Medya; Mısra Elis DEMİRSOY
•••
'Gülüp eğlenmeliydim. Su gibi akmalıydım şu yaşımda, oysa ağır ağır düşünüyorum geleceği.. Kaç gecem daha böyle uykusuz geçecek. Beni felaketler değil düşünmek mahvedecek..'Gülüp eğlenmem gereken yıllarımı hep çığlıklarım doldurdu. Huzurla uyumam gereken gecelerde ise ben, kanayan yaralarımı sarmakla meşguldüm.
Kısacası su gibi akmam gereken yıllarda, ben omuzlarımdaki yüklere direnmek zorundaydım.
Hayatın benim için çizdiği bu yeni yolda, başıma geleceklerden bihaber ilerliyorduk.
Nasıl gerçekleştiğini anlamadığım bir hızla kendimi, yeni bir hayata adım atarken buldum.

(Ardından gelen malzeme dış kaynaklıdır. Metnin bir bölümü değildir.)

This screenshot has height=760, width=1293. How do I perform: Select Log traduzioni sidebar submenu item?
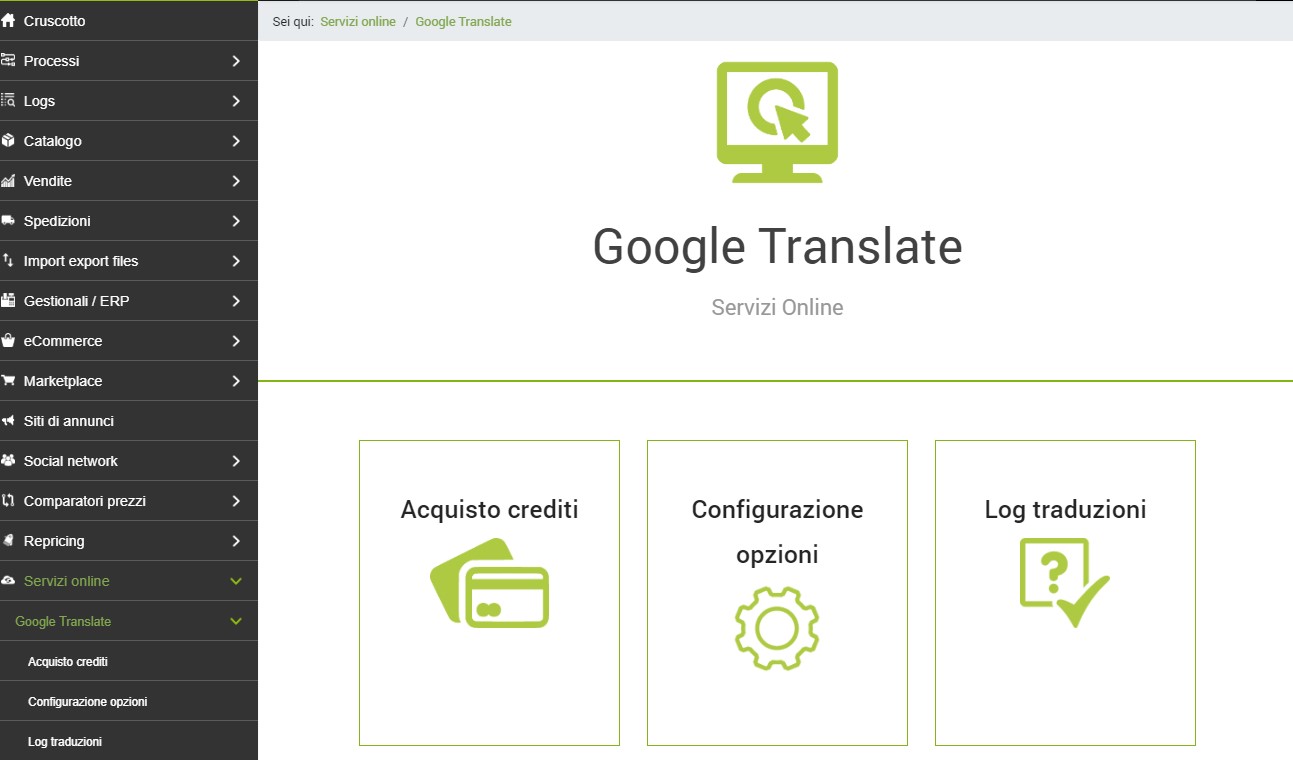[65, 742]
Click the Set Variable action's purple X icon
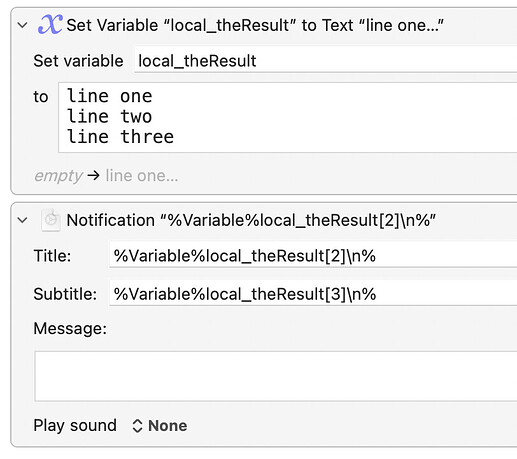Screen dimensions: 517x459 (50, 25)
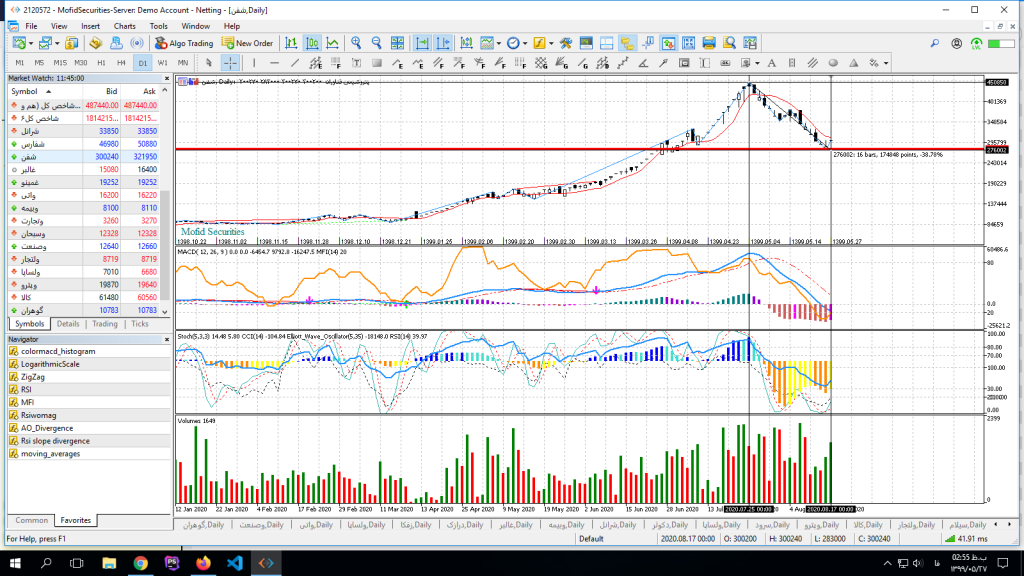This screenshot has height=576, width=1024.
Task: Toggle the crosshair cursor mode
Action: 230,63
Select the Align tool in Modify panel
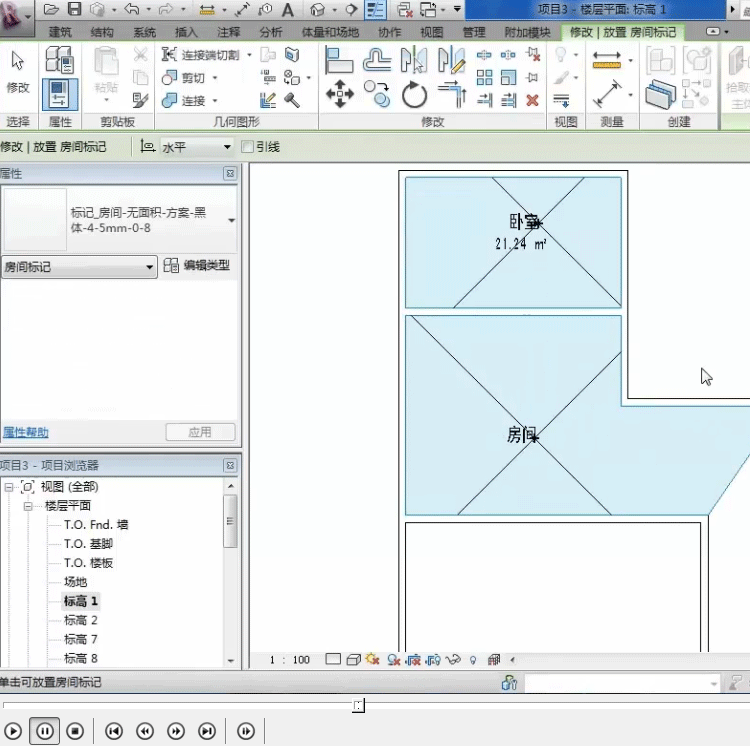750x746 pixels. pos(340,60)
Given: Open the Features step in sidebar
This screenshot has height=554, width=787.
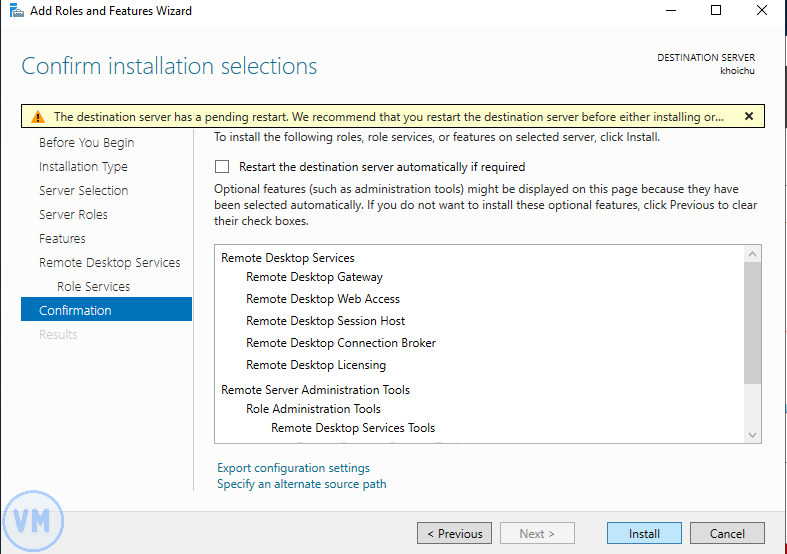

Bir anlık gelen cesaretle Agah bey'e, verdiğim cevaptan sonra olaylar hızını arttırmış bir şekilde bir anda gerçekleşmişti.
Gözlerinde gördüğüm parıltılarla uzunca gözlerime bakan Agah bey, sanki doğruluğunu teyit etmek ister gibi 'gerçekten geleceksin değilmi?' 'Yuvamız tamamlanacak' gibi birçok söz söylemişti.
Atlas, ise onunla kalmam konusunda ısrarcı olmuştu fakat hayatta ilk defa sonunu bilmeden kendi isteğim ile bir karar vermiş olmamdan dolayı zor bela kabul etmişti.
İyi ya da kötü, doğru ya da yanlış on yedi yıl boyunca kendim için isteyerek bir karar vermiş ve kabul etmiştim.
Evet kabul etmiştim ama hâlâ korkuyordum. Ne kadar gerçek ailemde olsa, ne onlar beni tanıyordu ne de ben onları. İçimde güvende olacağıma dair bir his olsada bir tarafım, bu kadar kolay emin olma diyordu.
Belkide beni korkutan en büyük şeyde kalabalık bir aile olmalarıydı. Ben alışık değildim ki, kalabalık ortamlara.
Sen aile olmayada alışık değilsin Mısra.
Gerçeklerin daha fazla canımı yakmasını istemediğim için düşünmeyi bıraktım. Zira gerçektende, beni felaketler değil düşünmek mahvedecekti.
Bakışlarımı, uçsuz bucaksız olan gökyüzünden çekerek kucağımda ki dostuma indirdim.
Dün ona aldımığımız turuncu renk taşıma çantasının içinde, ön patisini yalamaya devam ediyordu. Bu hâli gözüme o kadar sevimli gözüktü ki, dudaklarım kıvrılmadan edemedi. İşaret parmağımın ucu ile dizlerimin üzerindeki çantanın camına şekiller çizmeye başladım. Onunda dikkatini çekmiş olacak ki, patisi ile parmağımı yakalamaya çalışıyordu.
Kısa bir süre böyle oynamaya devam ederken, yan taraftan gelen derin bir iç çekme sesi ile kafamı sesin geldiği yöne doğru çevirdim.
Gördüğüm görüntü bir an affalamama sebep oldu çünkü Agah bey, oturduğu yerde yan dönmüş bir şekilde, bir elini küçük bir çocuk gibi yanağına koymuş bana ve küçük dostuma bakıyordu. Bakışlarından yanaklarımın kızardığını hissediyordum zira daha fazla böyle bakmaya devam ederse kırmızı bir elmaya dönecektim. Çünkü bakışları hiçbir zaman bilmediğim duyguları barındırıyordu.
"Benim kızımsın." diyerek mırıldanmasına ise verecek bir cevabım yoktu.
Arabanın yavaşlaması ile kafamı camdan tarafa çevirerek geldiğimiz yere baktım. Oldukça büyük gözüken ve çevresi en az on tane siyah giyinimli adamlarla çevirili, geniş bahçeli bir evdi.
"Geldik abi." diyerek konuşan adama Agah bey, ufak bir baş hareketi yaparak bakışlarını bana çevirdi.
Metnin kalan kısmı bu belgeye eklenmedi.